Click here for the reading: 1 Peter 2:11-20.

St. Peter had earlier labelled his recipients, “elect exiles.” (1 Peter 1:1). To that description of Christians as exiles he now adds “sojourners.” (1 Peter 2:11). This connects in perfectly with the context of the Old Testament reading from Isaiah, where the Israelites in exile were given hope. 

Christians are here taught a proper view of their place in this world.  Though they have gone from being “not a people,” to being “God’s people,” there is a rest and homeland that has not yet been reached.  St. Paul’s famous dictum: “your citizenship is in heaven,” finds its complement here.

How then should sojourners and exiles live?  This seems to be the overarching question that the epistle reading for Jubilate Sunday addresses.  The preacher will want to consider the possible dangers that sojourners might encounter on their journey to the world to come.  What are the various things that might hinder the journey?  While the making of a list has value, it is the preacher’s special concern to identify those dangers which are most prevalent in his congregation’s own time and place.

The epistle lumps many things together under the phrase, “passions of the flesh, which wage war against the soul.”  If the preacher is in need of help in compiling his list of such passions he will find more than enough from our Lord’s discussion of what comes out of the heart (Mattthew 15:19) as well as St. Paul’s so-called vice lists (e.g. Galatians 5:19-21).  However, it is worth noting that St. Peter doesn’t enumerate these passions.  He opts instead for brevity and the promotion of what he calls “honorable conduct,” and “doing good.”

One pitfall for sojourners is to ignore the lands they are passing through.  While Christians recognize that this world is passing away and that we are not to become at home in it, Peter’s emphasis is on doing good as we journey through this passing age.  So, he tells Christians to “be subject” to the emperor and his governors.  The rationale that is given is that such authorities exist to punish evil-doers and praise those who do good.  The will of God is summed up as, “doing good,” and this is what is the primary concern for Christians in this world. 

As the preacher considers this he will find a helpful distinction to be made by asking the question, “who determines what good works are?”  Subjecting oneself to the emperor and governor is not synonymous with obedience to every executive order that comes down from on high.  The same apostle Peter famously said to the Sanhedrin: “We must obey God rather than men.” (Acts 5:29). And, according to tradition, he was crucified upside down for running afoul of the authorities.

Just as there is a pitfall in ignoring the world we now live in, so there is a danger for sojourners to becoming totally at home in it.  Especially in a time when governments disregard the life of the soul and are antagonistic towards any suggestions about the life of the world to come Christians should be urged to exercise discernment.  It is not a rebellious spirit that suspects that governing authorities that will not recognize the humanity of unborn babies do not have the best handle on what it means to “do good.”  What is to be done when governments order citizens to “do what we say is good,” if they contradict what God says is good?  If they appeal to “loving your neighbor,” or, “protecting public health,” does that mean they have accurately understood these things?  If it is God’s will that by doing good we put to silence the ignorance of foolish people, might this include the emperor and his governors? 

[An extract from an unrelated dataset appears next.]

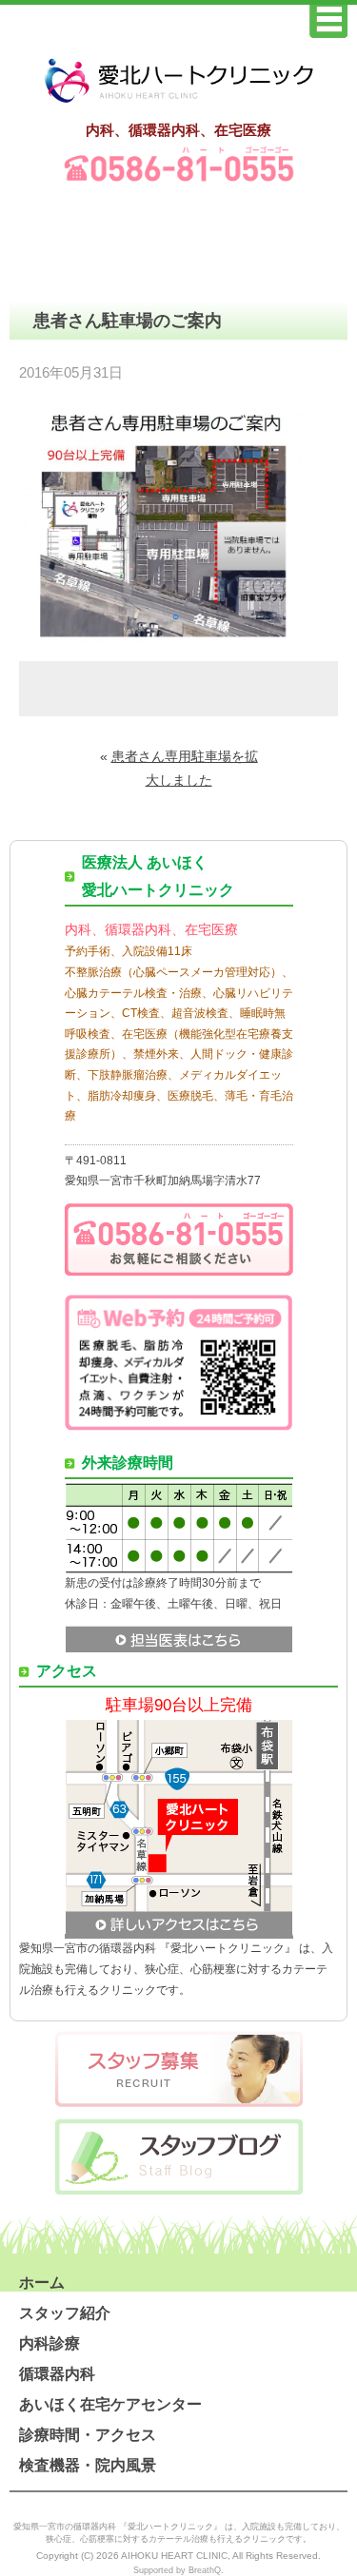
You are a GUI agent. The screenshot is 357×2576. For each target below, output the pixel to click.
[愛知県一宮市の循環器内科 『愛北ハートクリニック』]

The epistle reading concludes with a reminder that doing good will not always be met with praise.  While it is God’s will for the civil estate to praise those who do good, it is commonly not the case that this happens.  The kings of the earth set themselves against the Lord and against His anointed (Ps. 2:2).  The pages of Scripture, the history of the church, and the preacher’s own experience will provide ample examples of this.  Christians are to look for vindication not from Caesar or his governors but from God, who judges justly. (1 Peter 2:23).